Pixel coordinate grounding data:
┄┄┄┄┄┄┄┄┄┄┄┄┄┄┄┄┄┄┄┄
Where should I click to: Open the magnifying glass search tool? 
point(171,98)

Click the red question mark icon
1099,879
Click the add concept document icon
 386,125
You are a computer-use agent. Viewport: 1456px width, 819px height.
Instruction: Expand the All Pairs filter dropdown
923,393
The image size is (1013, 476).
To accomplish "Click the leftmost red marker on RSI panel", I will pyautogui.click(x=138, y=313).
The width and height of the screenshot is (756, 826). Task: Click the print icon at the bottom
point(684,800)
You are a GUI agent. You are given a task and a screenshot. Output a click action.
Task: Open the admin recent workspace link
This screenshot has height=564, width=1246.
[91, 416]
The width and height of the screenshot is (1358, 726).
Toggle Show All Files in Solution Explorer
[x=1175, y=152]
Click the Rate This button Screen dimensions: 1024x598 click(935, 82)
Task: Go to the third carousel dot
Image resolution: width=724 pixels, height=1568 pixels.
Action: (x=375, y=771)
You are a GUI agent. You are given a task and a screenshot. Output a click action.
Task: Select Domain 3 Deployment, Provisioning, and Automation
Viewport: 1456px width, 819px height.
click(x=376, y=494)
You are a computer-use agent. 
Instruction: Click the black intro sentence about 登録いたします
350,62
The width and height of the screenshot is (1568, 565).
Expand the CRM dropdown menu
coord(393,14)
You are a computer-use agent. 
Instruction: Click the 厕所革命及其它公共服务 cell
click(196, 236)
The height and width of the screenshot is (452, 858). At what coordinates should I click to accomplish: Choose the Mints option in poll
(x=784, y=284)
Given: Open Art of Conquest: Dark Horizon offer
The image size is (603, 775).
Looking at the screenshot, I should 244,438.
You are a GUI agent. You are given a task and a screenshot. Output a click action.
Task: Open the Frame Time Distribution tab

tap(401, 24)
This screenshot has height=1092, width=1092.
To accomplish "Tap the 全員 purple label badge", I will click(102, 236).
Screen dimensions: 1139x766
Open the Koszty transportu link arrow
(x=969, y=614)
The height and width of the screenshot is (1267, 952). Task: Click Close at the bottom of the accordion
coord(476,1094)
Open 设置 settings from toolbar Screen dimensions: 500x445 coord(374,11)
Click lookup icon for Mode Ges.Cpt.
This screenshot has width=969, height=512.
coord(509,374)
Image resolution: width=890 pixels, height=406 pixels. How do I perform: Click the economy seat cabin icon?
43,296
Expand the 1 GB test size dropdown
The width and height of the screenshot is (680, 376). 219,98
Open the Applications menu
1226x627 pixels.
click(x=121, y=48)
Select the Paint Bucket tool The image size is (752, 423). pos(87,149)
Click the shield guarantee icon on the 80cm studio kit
┄┄┄┄┄┄┄┄┄┄┄┄┄┄┄┄┄┄┄┄
▶ DESCRIPTION OF THE TASK: A verbatim copy of all the entries is the expected result.

▶ ANSWER BOX:
Where should I click to: Open the magnifying glass search tool? 
point(171,98)

Click the red question mark icon
1099,879
Click the add concept document icon
 386,125
You are a computer-use agent. Viewport: 1456px width, 819px height.
Instruction: Expand the All Pairs filter dropdown
923,393
The image size is (1013, 476).
To accomplish "Click the leftmost red marker on RSI panel", I will pyautogui.click(x=138, y=313).
The width and height of the screenshot is (756, 826). Task: Click the print icon at the bottom
point(684,800)
You are a GUI agent. You are given a task and a screenshot. Output a click action.
Task: Open the admin recent workspace link
This screenshot has height=564, width=1246.
[91, 416]
The width and height of the screenshot is (1358, 726).
Toggle Show All Files in Solution Explorer
[x=1175, y=152]
Click the Rate This button Screen dimensions: 1024x598 click(935, 82)
Task: Go to the third carousel dot
Image resolution: width=724 pixels, height=1568 pixels.
Action: (x=375, y=771)
You are a GUI agent. You are given a task and a screenshot. Output a click action.
Task: Select Domain 3 Deployment, Provisioning, and Automation
Viewport: 1456px width, 819px height.
click(x=376, y=494)
You are a computer-use agent. 
Instruction: Click the black intro sentence about 登録いたします
350,62
The width and height of the screenshot is (1568, 565).
Expand the CRM dropdown menu
coord(393,14)
You are a computer-use agent. 
Instruction: Click the 厕所革命及其它公共服务 cell
click(196, 236)
The height and width of the screenshot is (452, 858). At what coordinates should I click to accomplish: Choose the Mints option in poll
(x=784, y=284)
Given: Open Art of Conquest: Dark Horizon offer
The image size is (603, 775).
Looking at the screenshot, I should 244,438.
You are a GUI agent. You are given a task and a screenshot. Output a click action.
Task: Open the Frame Time Distribution tab

tap(401, 24)
This screenshot has height=1092, width=1092.
To accomplish "Tap the 全員 purple label badge", I will click(102, 236).
Screen dimensions: 1139x766
Open the Koszty transportu link arrow
(x=969, y=614)
The height and width of the screenshot is (1267, 952). Task: Click Close at the bottom of the accordion
coord(476,1094)
Open 设置 settings from toolbar Screen dimensions: 500x445 coord(374,11)
Click lookup icon for Mode Ges.Cpt.
This screenshot has width=969, height=512.
coord(509,374)
Image resolution: width=890 pixels, height=406 pixels. How do I perform: Click the economy seat cabin icon?
43,296
Expand the 1 GB test size dropdown
The width and height of the screenshot is (680, 376). 219,98
Open the Applications menu
1226x627 pixels.
click(x=121, y=48)
Select the Paint Bucket tool The image size is (752, 423). pos(87,149)
Click the shield guarantee icon on the 80cm studio kit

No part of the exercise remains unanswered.